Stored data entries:
=-=-=-=-=
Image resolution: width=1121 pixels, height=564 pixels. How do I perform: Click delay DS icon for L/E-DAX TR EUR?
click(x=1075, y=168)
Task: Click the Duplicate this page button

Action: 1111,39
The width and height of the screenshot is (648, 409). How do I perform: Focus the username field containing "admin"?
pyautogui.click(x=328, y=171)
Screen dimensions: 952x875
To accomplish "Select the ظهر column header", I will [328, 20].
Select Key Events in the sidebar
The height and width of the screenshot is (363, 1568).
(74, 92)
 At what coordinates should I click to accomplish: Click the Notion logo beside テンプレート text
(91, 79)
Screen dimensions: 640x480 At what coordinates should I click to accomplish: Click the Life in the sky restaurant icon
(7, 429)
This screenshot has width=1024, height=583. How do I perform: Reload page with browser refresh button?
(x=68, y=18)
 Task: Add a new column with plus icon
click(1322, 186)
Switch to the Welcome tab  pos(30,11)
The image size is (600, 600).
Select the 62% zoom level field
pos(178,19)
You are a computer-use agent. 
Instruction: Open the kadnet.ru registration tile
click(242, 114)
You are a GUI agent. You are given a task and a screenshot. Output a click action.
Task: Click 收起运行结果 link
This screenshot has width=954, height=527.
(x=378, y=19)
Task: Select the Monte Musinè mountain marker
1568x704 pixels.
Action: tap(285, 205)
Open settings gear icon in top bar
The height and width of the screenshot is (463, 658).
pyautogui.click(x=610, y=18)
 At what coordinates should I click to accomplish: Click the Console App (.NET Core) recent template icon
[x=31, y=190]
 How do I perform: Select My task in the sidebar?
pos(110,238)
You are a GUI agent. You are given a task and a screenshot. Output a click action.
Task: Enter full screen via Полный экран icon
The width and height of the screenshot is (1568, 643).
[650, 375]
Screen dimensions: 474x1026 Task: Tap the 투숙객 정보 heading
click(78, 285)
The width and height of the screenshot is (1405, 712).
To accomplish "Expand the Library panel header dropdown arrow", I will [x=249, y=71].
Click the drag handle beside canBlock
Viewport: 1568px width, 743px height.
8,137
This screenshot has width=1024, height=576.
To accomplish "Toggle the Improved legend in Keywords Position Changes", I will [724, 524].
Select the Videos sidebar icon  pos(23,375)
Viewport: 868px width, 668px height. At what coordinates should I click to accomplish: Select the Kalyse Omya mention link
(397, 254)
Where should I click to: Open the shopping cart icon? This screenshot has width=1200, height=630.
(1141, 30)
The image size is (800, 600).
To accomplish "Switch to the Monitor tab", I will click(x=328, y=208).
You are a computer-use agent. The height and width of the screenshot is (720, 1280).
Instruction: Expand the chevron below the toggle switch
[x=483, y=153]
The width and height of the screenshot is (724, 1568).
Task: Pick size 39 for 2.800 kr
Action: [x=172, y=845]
=-=-=-=-=
Which lines of the records above contain the word "agent"? Report each one.

You are a computer-use agent. 
You are a GUI agent. You are given a task and a screenshot. Output a click action.
You are a GUI agent. You are given a task and a screenshot. Output a click action.
You are a computer-use agent. The height and width of the screenshot is (720, 1280).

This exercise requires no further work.